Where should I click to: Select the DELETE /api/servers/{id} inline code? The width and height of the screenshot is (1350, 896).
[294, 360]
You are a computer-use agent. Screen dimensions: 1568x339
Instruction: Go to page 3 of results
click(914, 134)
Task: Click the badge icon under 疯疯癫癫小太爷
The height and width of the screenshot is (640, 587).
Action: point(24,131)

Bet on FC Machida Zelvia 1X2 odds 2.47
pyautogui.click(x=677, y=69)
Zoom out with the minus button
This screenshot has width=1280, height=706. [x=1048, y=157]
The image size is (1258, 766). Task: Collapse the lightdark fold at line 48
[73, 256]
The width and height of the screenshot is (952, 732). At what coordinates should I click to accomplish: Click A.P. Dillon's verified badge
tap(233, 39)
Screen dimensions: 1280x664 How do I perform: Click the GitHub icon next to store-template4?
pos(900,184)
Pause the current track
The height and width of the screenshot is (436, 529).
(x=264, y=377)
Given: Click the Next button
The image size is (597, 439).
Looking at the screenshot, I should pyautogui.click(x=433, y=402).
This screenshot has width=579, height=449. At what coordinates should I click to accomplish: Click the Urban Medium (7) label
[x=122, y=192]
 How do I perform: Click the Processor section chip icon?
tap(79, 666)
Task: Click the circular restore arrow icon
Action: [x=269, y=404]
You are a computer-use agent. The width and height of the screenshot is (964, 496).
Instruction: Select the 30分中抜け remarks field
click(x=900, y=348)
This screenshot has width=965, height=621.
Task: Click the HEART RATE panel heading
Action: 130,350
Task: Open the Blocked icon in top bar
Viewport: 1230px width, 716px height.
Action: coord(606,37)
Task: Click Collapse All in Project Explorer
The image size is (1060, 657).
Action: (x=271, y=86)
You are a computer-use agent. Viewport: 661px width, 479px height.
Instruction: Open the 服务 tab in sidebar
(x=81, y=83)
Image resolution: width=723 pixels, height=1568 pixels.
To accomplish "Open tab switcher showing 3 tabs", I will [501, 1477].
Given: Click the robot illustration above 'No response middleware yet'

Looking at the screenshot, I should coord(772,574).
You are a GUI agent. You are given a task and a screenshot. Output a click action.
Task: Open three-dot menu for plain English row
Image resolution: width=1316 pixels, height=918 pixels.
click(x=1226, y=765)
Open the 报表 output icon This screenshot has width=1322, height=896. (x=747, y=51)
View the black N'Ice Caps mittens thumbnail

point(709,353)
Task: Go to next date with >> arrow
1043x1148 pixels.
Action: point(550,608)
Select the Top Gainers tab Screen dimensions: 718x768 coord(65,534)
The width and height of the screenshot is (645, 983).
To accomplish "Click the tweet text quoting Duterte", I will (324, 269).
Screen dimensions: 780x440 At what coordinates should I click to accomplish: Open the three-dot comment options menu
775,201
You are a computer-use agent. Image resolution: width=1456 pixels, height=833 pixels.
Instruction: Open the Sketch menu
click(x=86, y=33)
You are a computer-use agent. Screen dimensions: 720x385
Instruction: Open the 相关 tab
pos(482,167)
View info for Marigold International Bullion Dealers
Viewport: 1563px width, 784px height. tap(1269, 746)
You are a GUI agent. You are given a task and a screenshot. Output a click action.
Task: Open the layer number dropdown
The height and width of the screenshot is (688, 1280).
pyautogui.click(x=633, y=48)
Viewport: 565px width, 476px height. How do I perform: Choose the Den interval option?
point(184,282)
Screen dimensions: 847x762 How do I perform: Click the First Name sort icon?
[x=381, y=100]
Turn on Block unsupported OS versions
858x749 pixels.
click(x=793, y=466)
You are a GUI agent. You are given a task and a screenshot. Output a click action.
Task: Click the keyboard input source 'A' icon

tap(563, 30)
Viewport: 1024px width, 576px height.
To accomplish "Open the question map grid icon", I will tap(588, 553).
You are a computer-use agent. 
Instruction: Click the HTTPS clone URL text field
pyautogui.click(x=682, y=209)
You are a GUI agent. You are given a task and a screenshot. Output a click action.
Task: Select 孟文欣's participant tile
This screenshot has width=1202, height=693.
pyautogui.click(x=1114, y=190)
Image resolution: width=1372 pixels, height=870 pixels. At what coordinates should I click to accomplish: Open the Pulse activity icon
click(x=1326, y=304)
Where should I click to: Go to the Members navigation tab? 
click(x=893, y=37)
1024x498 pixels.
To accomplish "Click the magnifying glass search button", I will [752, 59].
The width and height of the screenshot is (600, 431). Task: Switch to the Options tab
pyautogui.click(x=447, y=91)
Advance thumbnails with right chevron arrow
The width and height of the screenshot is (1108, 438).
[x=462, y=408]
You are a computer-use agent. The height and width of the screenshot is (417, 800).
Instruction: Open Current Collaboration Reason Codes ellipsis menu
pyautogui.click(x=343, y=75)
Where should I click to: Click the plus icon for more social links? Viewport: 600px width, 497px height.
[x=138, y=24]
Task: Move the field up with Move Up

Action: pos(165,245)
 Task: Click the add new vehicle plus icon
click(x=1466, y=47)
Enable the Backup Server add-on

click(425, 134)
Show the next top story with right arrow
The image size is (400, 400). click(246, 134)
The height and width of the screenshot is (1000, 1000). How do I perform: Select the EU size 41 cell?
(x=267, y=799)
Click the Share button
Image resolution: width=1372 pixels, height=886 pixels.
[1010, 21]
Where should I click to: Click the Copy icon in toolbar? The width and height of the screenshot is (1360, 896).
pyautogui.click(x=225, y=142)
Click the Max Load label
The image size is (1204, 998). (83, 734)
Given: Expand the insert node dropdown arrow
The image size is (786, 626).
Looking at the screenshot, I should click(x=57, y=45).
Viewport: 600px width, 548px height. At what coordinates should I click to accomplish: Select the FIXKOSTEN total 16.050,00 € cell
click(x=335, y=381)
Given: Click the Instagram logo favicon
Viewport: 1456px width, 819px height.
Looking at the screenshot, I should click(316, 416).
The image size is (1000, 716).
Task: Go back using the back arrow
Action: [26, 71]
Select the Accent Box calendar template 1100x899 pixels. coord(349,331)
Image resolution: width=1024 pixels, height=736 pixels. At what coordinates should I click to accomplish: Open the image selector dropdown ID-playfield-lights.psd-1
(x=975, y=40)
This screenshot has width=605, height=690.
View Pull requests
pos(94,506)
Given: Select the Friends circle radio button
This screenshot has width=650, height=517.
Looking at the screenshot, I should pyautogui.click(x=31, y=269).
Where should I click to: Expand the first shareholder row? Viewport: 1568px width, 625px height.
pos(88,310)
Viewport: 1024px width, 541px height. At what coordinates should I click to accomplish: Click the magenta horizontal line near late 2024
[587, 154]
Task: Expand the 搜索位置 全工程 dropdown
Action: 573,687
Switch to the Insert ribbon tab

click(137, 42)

+++

Please copy only these lines, exactly: the first line of the records through the line containing "You are a computer-use agent. The width", ends included.

▶ _WRITTEN ANSWER_
Where should I click to: Select the DELETE /api/servers/{id} inline code? The width and height of the screenshot is (1350, 896).
[294, 360]
You are a computer-use agent. Screen dimensions: 1568x339
Instruction: Go to page 3 of results
click(914, 134)
Task: Click the badge icon under 疯疯癫癫小太爷
The height and width of the screenshot is (640, 587).
Action: point(24,131)

Bet on FC Machida Zelvia 1X2 odds 2.47
pyautogui.click(x=677, y=69)
Zoom out with the minus button
This screenshot has width=1280, height=706. [x=1048, y=157]
The image size is (1258, 766). Task: Collapse the lightdark fold at line 48
[73, 256]
The width and height of the screenshot is (952, 732). At what coordinates should I click to accomplish: Click A.P. Dillon's verified badge
tap(233, 39)
Screen dimensions: 1280x664 How do I perform: Click the GitHub icon next to store-template4?
pos(900,184)
Pause the current track
The height and width of the screenshot is (436, 529).
(x=264, y=377)
Given: Click the Next button
The image size is (597, 439).
Looking at the screenshot, I should pyautogui.click(x=433, y=402).
This screenshot has width=579, height=449. At what coordinates should I click to accomplish: Click the Urban Medium (7) label
[x=122, y=192]
 How do I perform: Click the Processor section chip icon?
tap(79, 666)
Task: Click the circular restore arrow icon
Action: [x=269, y=404]
You are a computer-use agent. The width and height of the screenshot is (964, 496).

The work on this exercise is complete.